Dia mengatakan, sejak berdiri pada 30 Desember 2009, PII mampu menarik masuk Rp 536 triliun investasi swasta dan sampai saat ini menangani 35 proyek infrastruktur dengan skema KPBU.
Pemda juga Bisa Manfaatkan Skema KPBU
Pratomo menambahkan, creative financing melalui skema KPBU tak hanya bisa diterapkan di proyek berskala besar oleh Pemerintah Pusat, saja tapi juga bisa diterapkan di proyek infrastruktur berskala kecil di daerah.
Misalnya proyek penyediaan lampu penerangan jalan umum di Kabupaten Madiun, Jawa Timur yang dikerjasamakan dengan investor dan biaya pembangunannya dibayar sekala berkala.
Dalam skemap KPBU ini jika lampu penerangan jalan umum tidak menyala, maka pemerintah tak perlu bayar ke investor. Pemeliharaannya dilakukan oleh pihak investor.
Di sini PII turut menjamin pembayaran cicilan pembayaran Pemda ke investor," ungkap Pratomo.

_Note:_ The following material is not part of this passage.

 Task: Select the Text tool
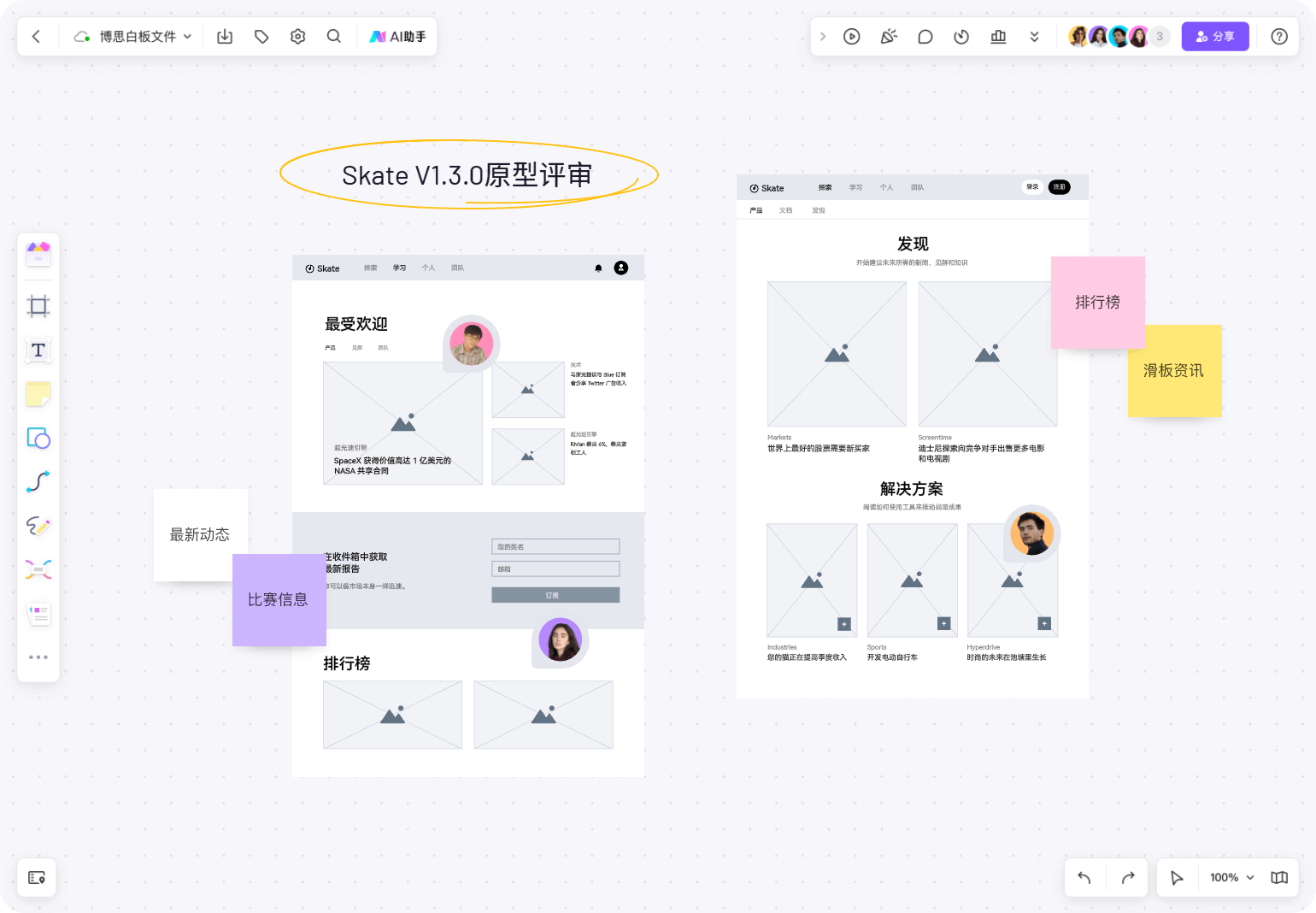[38, 350]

Dia juga mencontohkan skema KPBU di proyek revitalisasi Terminal Purabaya di Sidoarjo, Jawa Timur.
Di sana banyak lahan yang iddle dan dulu hanya menjadi area parkir bus.
"Sekarang ditawarkan ke swasta banyak yang tertarik misalnya dijadikan kawasan properti mixed use dijadikan hunian dan area komersial dengan tanggung jawab perawatan aset terminal oleh investor dengan lama konsesi 30 tahun dengan nilai proyek Rp1,7 triliun," ungkapnya.

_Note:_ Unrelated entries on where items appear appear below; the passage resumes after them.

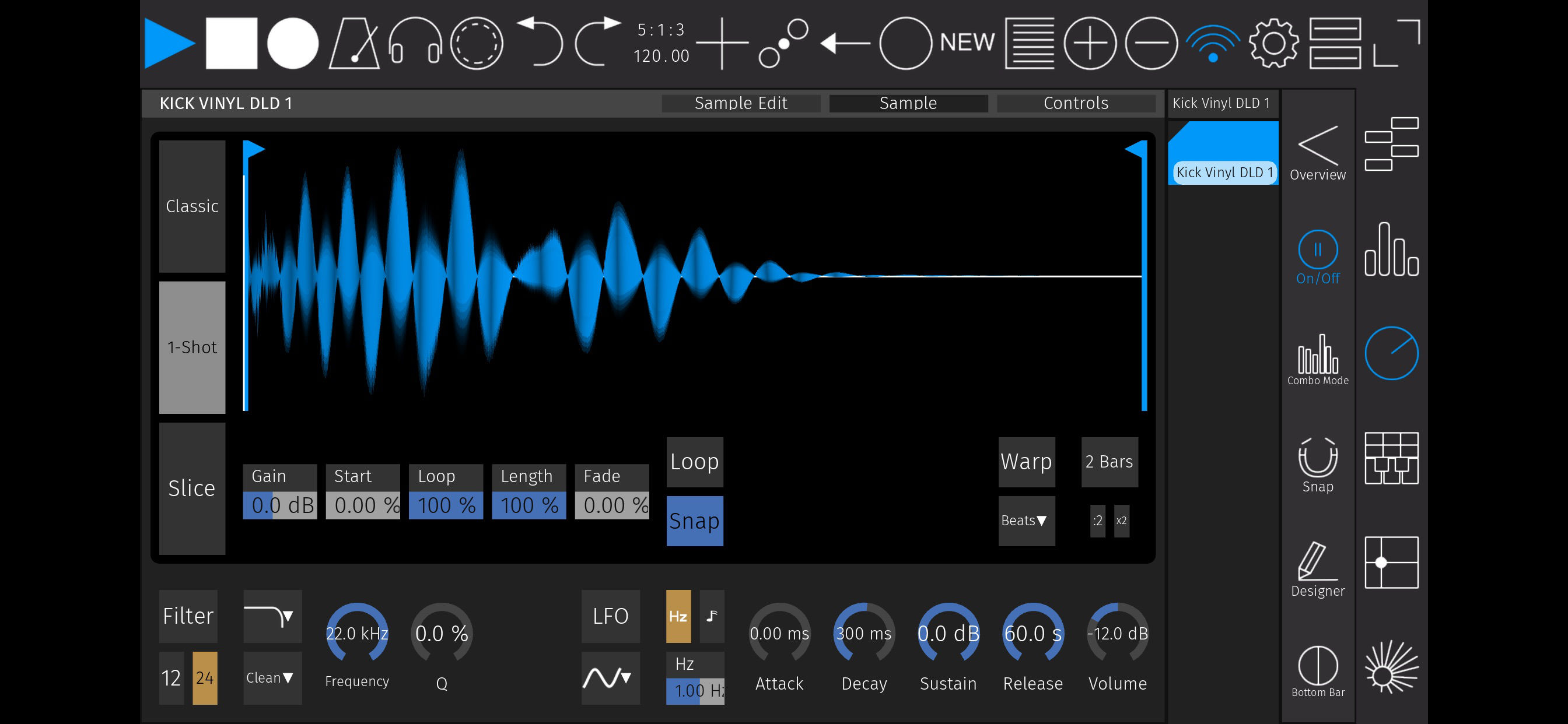The height and width of the screenshot is (724, 1568).
Task: Expand the Beats warp mode dropdown
Action: pyautogui.click(x=1026, y=521)
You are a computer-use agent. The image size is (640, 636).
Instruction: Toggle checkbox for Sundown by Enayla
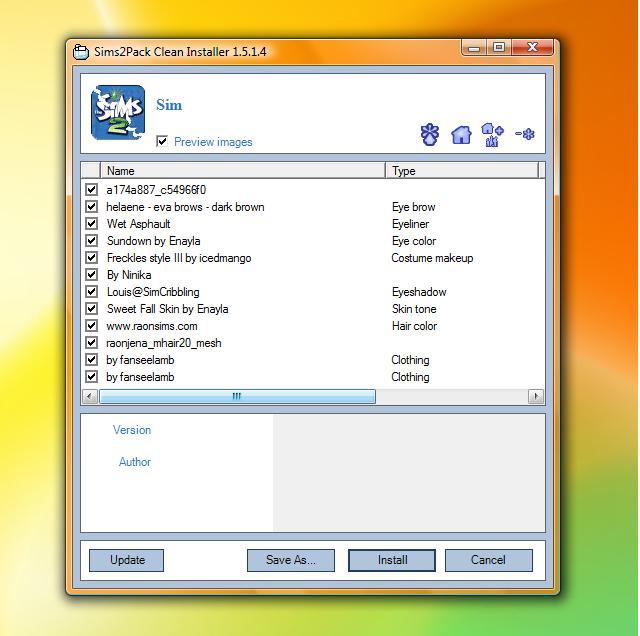(x=92, y=241)
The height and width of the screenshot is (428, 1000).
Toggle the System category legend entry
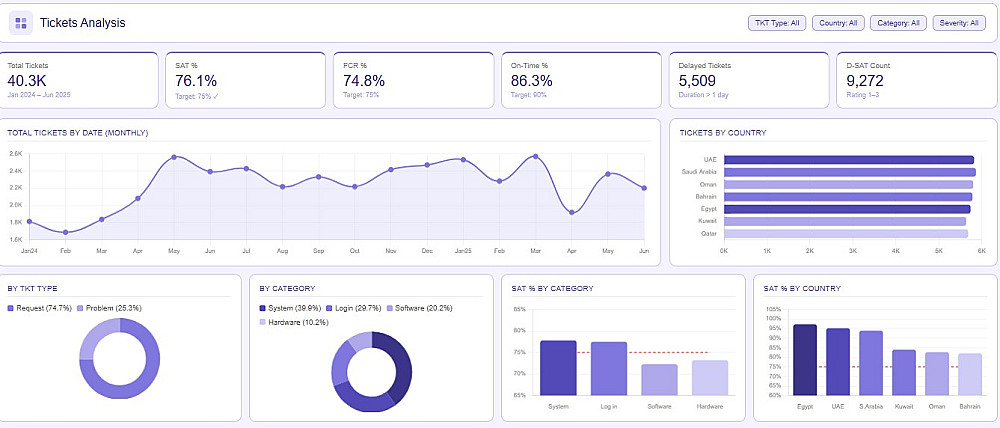(290, 308)
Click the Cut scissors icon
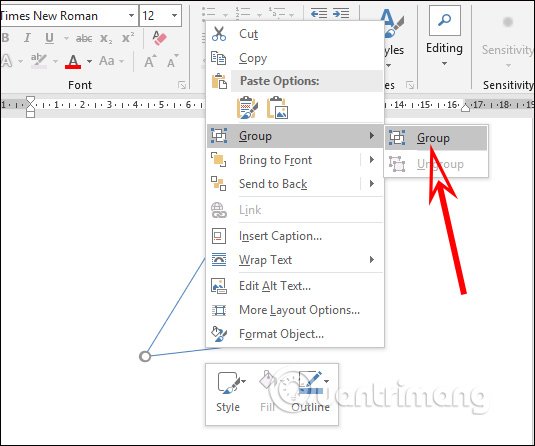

Lahan lahan terminal inimerupakan aset Kementerian Perhubungan dan lokasinya strategis di tengah kota.
INDEF Rekomendasikan Perbaikan Perencanaan Proyek
Ekonom INDEF Ariyo DP Irhamna merekomendasikan perlunya perbaikan dalam perencanaan proyek di tingkat pemerintah.
Antara lain dengan memperkuat analisis atas kelayakan proyek yang akan dijalankan, baik aspek teknis, kelayakan finansial serta kelayakan lingkungan.
Dia juga merekomendasikan perlunya perampingan birokrasi melalui pemanfaatan platform digital untuk proses persetujuan dan antar lembaga.
Ariyo juga mendorong perlunya mempromosikan Kemitraan Pemerintah-Swasta (KPS).
Caranya, dengan memanfaatkan keahlian sektor swasta berikut modalnya meningkatkan efisiensi proyek dan mengurangi ketergantungan pada pemerintah anggaran.
Ariyo juga merekomendasikan perlunya meningkatkan akuntabilitas melalui pengawasan independen dan audit kinerja demi memastikan perencanaan yang transparan dan efektif.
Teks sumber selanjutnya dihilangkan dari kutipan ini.